Astronauts on a future mission to Mars may face a serious health risk that could jeopardize their journey: kidney failure, according to recent research published in Nature Communications. While kidney issues are not typically considered one of the primary dangers of space travel, this study reveals that the extreme conditions of a mission to Mars could alter the structure and function of astronauts’ kidneys, potentially leading to permanent damage.
The damage would stem from exposure to Galactic Cosmic Radiation (GCR), high-energy particles from the rest of the galaxy. Normally, the Earth’s magnetic field absorbs these particles, providing protection on the ground and partially shielding astronauts in low-Earth orbit. However, on a lengthy two-year round trip to Mars and back, astronauts would be exposed to significant amounts of GCR, which could damage their organs and DNA.
“If we don’t develop new ways to protect the kidneys, I’d say that while an astronaut could make it to Mars they might need dialysis on the way back,” said Keith Siew, a researcher at University College London’s (UCL) Department of Renal Medicine. “We know that the kidneys are late to show signs of radiation damage; by the time this becomes apparent, it’s probably too late to prevent failure, which would be catastrophic for the mission’s chances of success.”
The potential health issues related to space travel are well-documented, including bone mass loss and kidney stone development. However, only a small number of astronauts, specifically those who travelled to the moon, have been exposed to the full force of GCR, and only for short durations. This has left a gap in our understanding of the long-term impacts of GCR on the human body—until now.

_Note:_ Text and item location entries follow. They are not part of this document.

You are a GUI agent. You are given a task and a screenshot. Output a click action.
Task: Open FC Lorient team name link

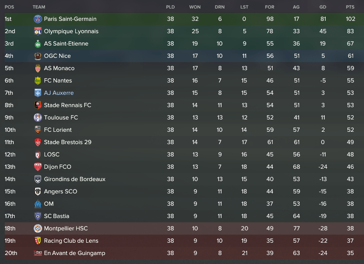[58, 130]
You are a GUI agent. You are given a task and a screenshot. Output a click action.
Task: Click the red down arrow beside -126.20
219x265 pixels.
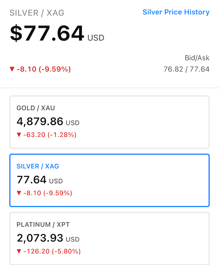[19, 251]
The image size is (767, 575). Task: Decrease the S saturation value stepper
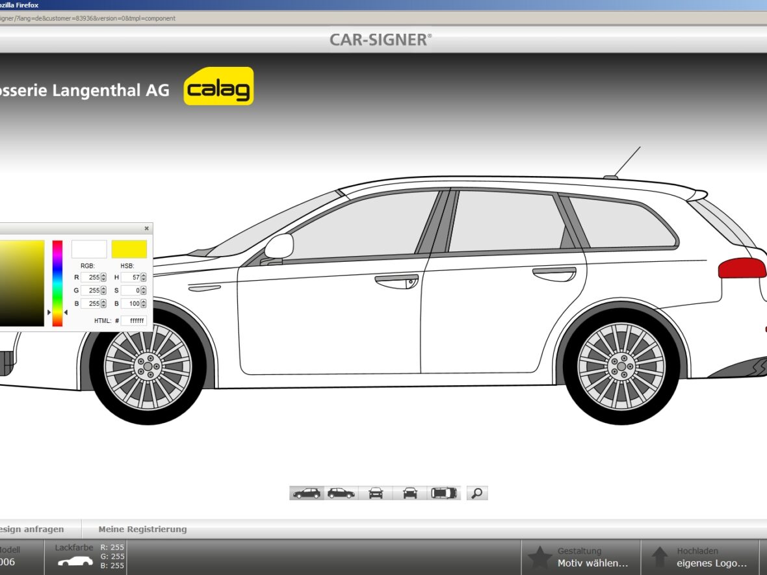click(x=144, y=293)
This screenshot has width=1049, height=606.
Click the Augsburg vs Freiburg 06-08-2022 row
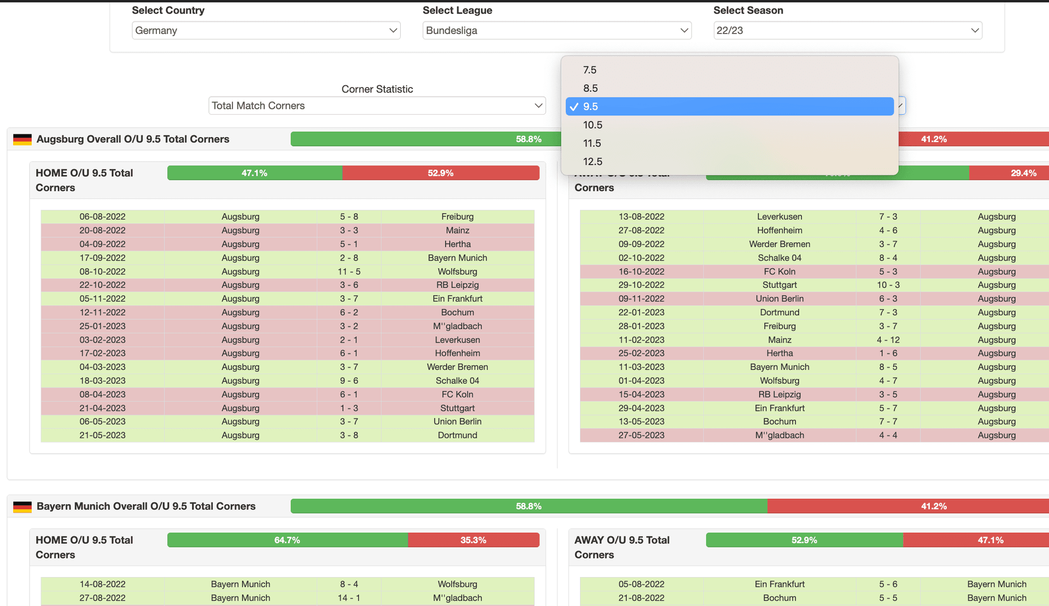point(288,217)
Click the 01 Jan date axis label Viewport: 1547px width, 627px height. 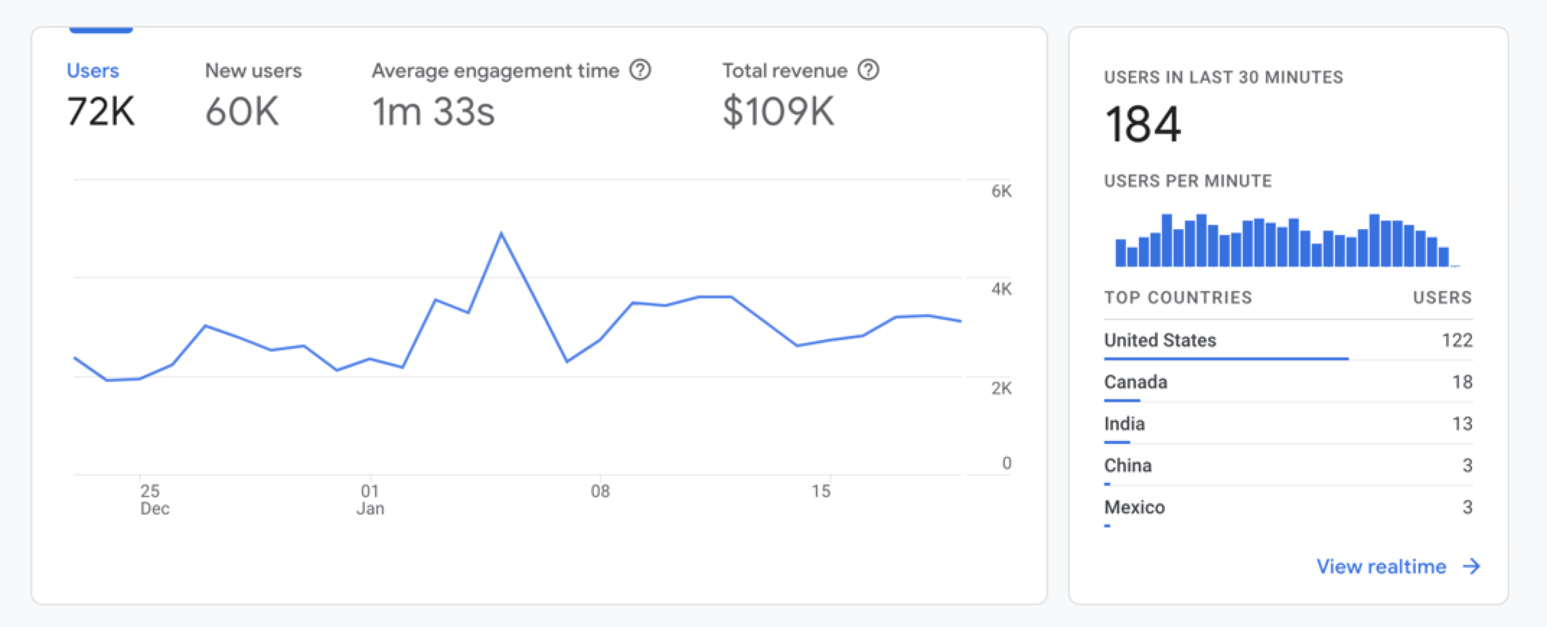coord(370,499)
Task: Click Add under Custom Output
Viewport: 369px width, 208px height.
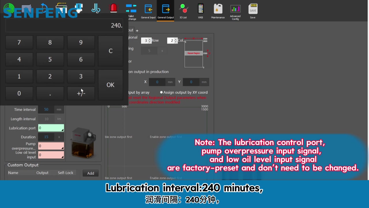Action: [91, 173]
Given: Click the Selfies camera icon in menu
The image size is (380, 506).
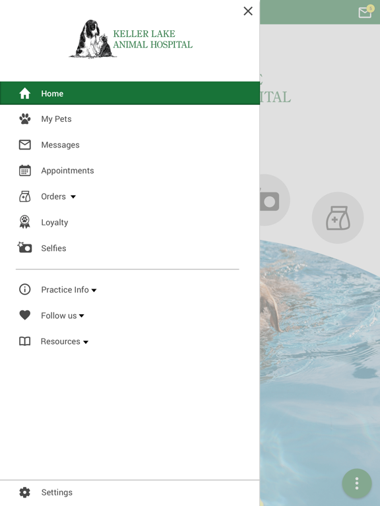Looking at the screenshot, I should 24,248.
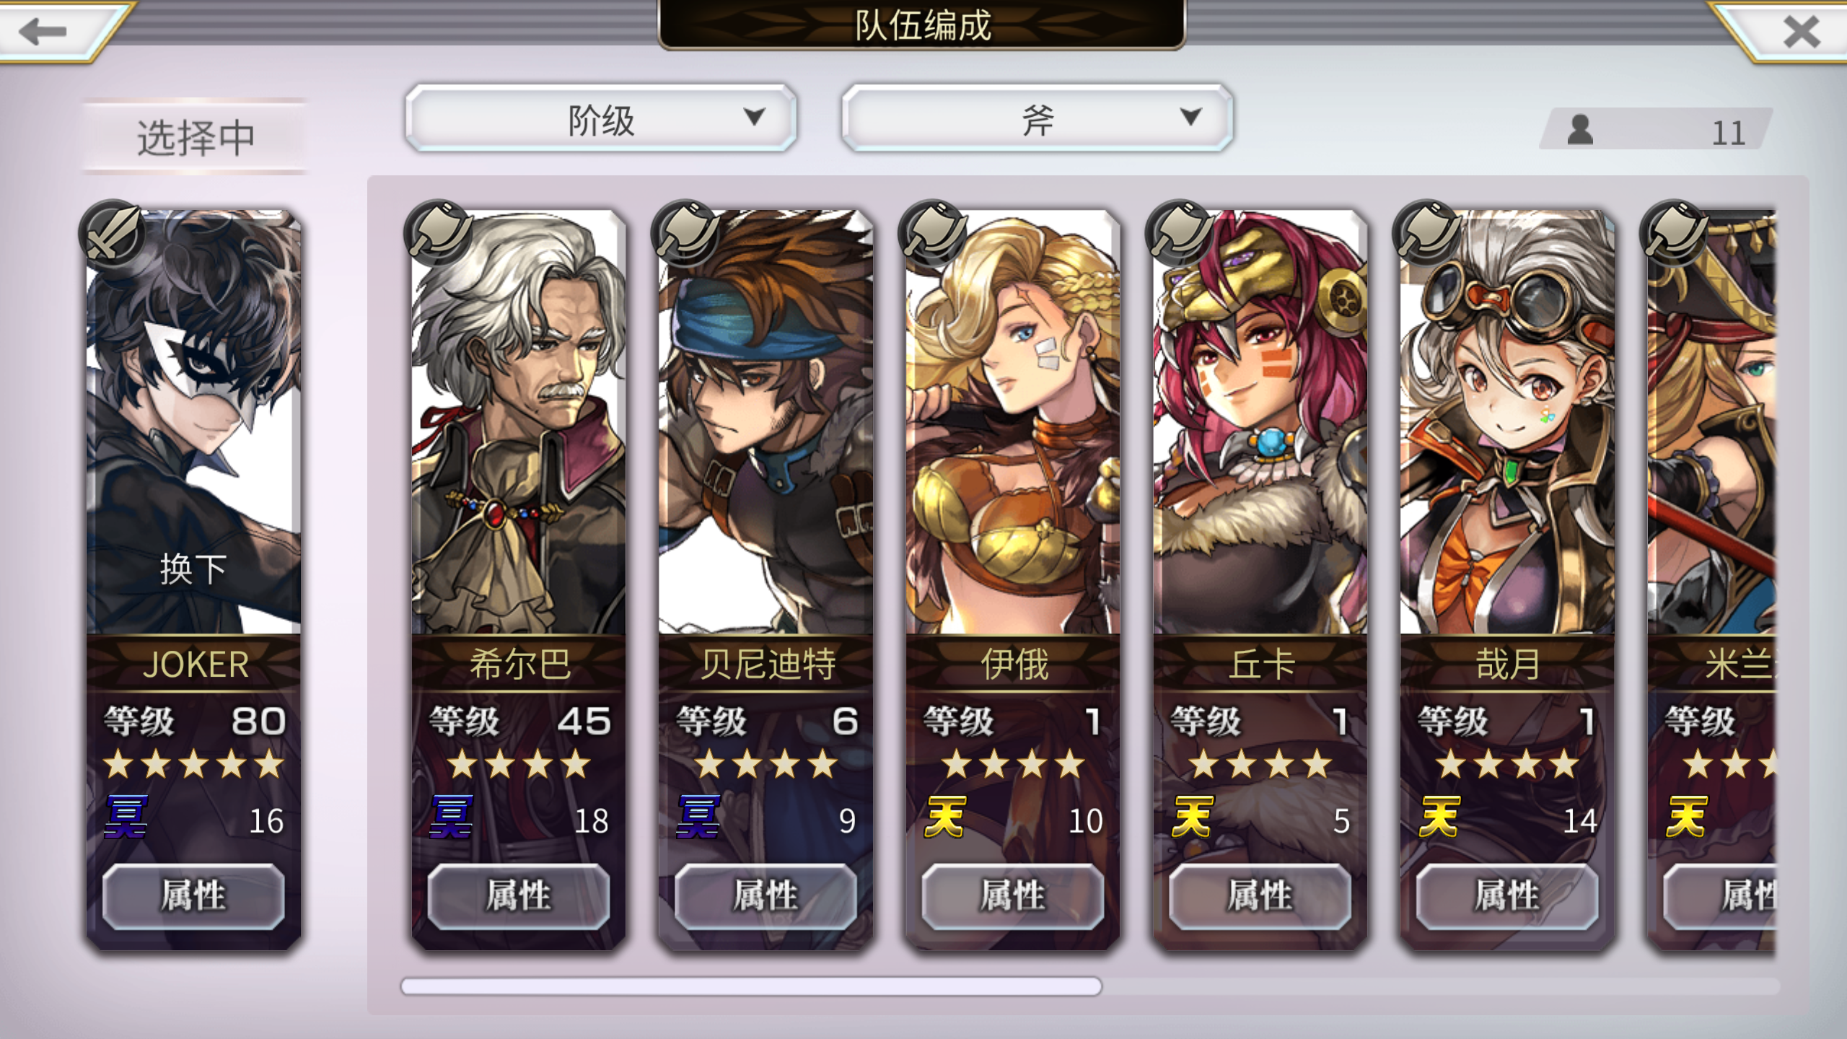Click the axe icon on 哉月 card
Image resolution: width=1847 pixels, height=1039 pixels.
pyautogui.click(x=1427, y=232)
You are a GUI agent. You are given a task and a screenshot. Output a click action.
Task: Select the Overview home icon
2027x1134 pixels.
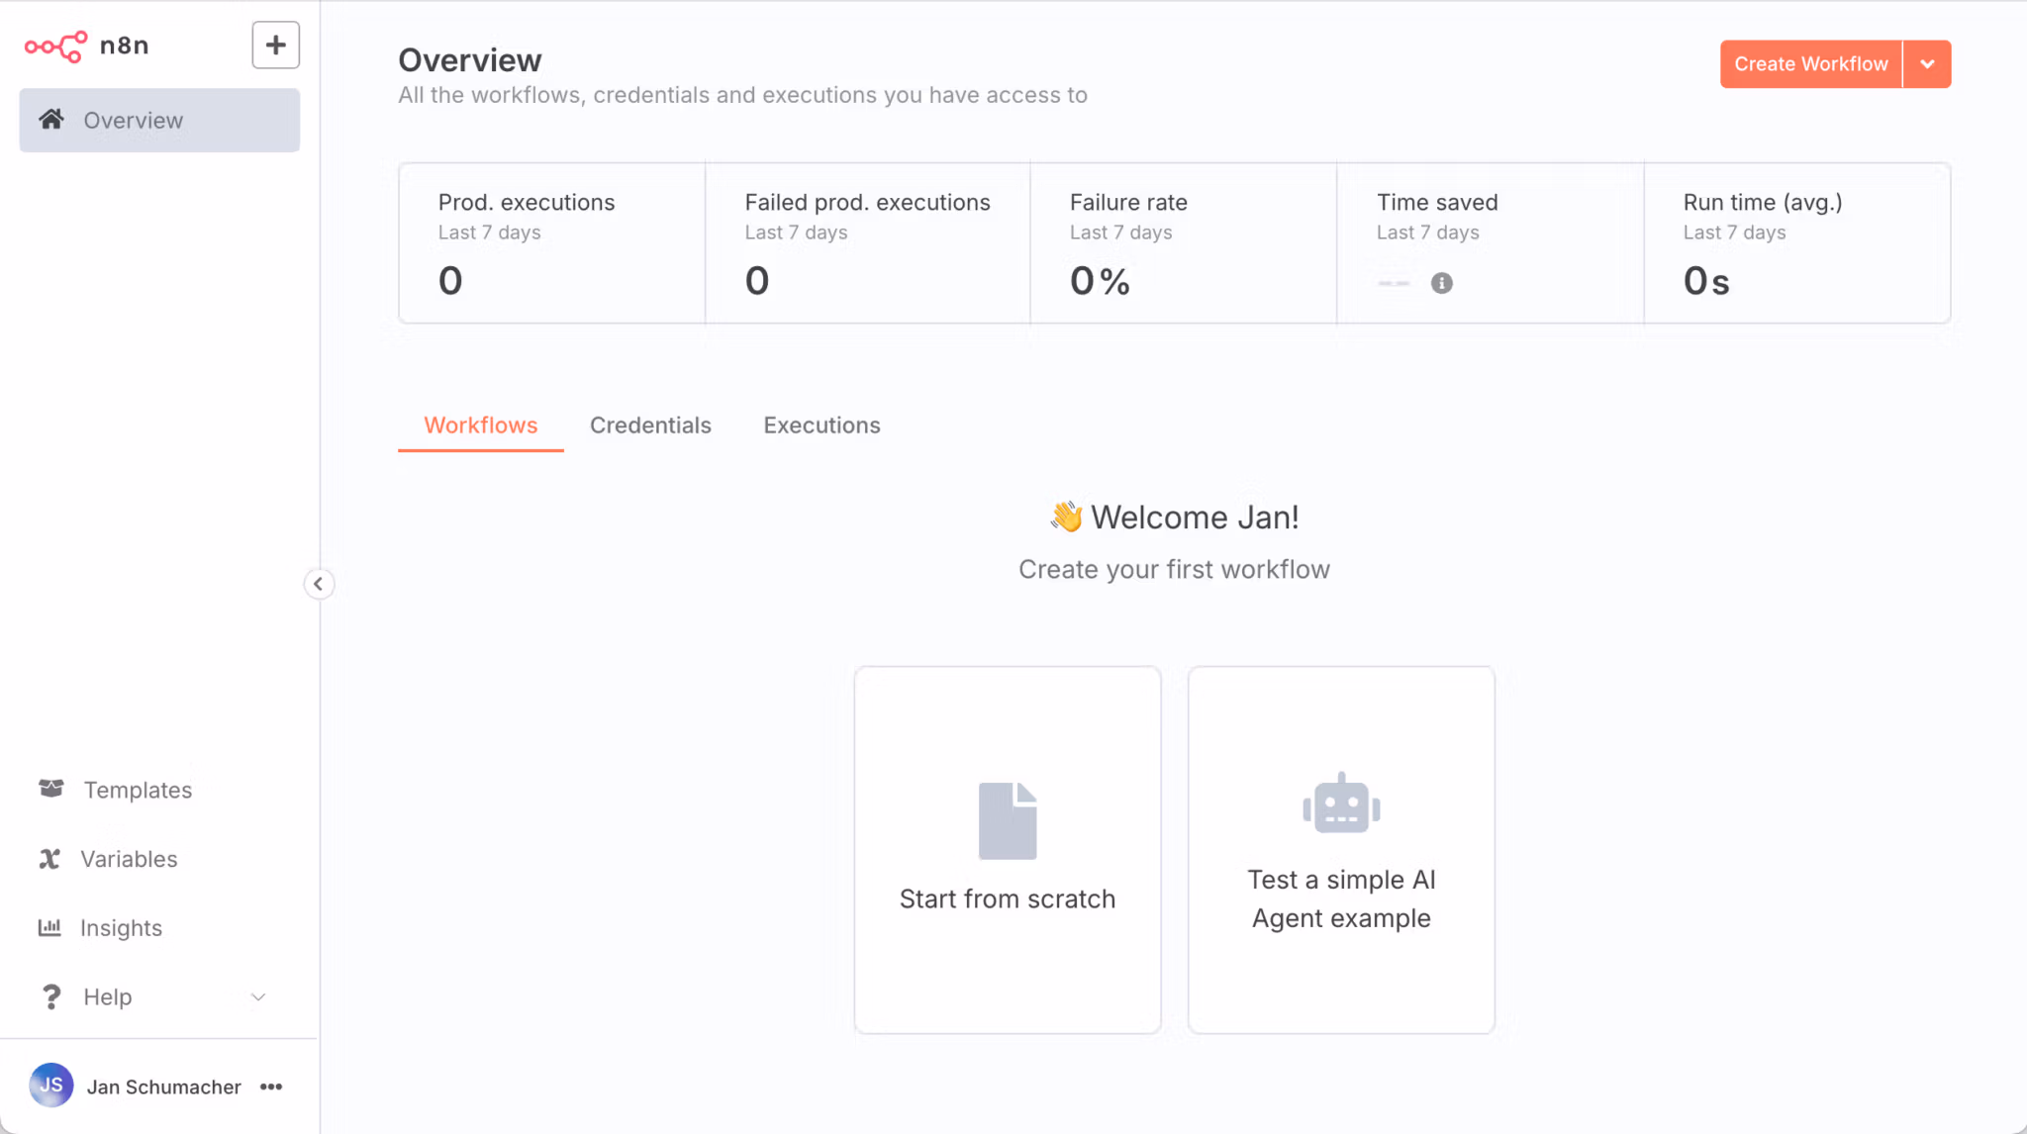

In their study, researchers analyzed samples from humans and mice involved in over 40 low-Earth missions. They also experimentally tested the effects of a Mars mission equivalent dose of GCR on mice and rats. The findings showed that the kidneys of both mice and humans are “remodeled” by space conditions, leading to changes in how the kidneys process salts and an increased likelihood of kidney stones. These changes may result from microgravity or a combination of GCR and microgravity. Notably, the kidneys of mice exposed to conditions equivalent to a two-and-a-half-year trip to Mars were permanently damaged.
“We know what has happened to astronauts on the relatively short space missions conducted so far, in terms of an increase in health issues such as kidney stones. What we don’t know is why these issues occur, nor what is going to happen to astronauts on longer flights such as the proposed mission to Mars,” Siew explained.
The researchers emphasize the critical need to address this issue before sending astronauts to Mars. “Our study highlights the fact that if you’re planning a space mission, kidneys really matter. You can’t protect them from galactic radiation using shielding, but as we learn more about renal biology it may be possible to develop technological or pharmaceutical measures to facilitate extended space travel,” said Stephen B. Walsh, a professor at UCL’s Department of Renal Medicine.
Interestingly, the research also suggests potential Earth-bound applications. “Any drugs developed for astronauts may also be beneficial here on Earth; for example by enabling cancer patients’ kidneys to tolerate higher doses of radiotherapy, the kidneys being one of the limiting factors in this regard,” Walsh noted.
As the dream of a manned mission to Mars inches closer to reality, ensuring the health and safety of astronauts becomes ever more crucial. This study underscores the importance of developing protective measures for the kidneys to secure the success of future deep-space missions.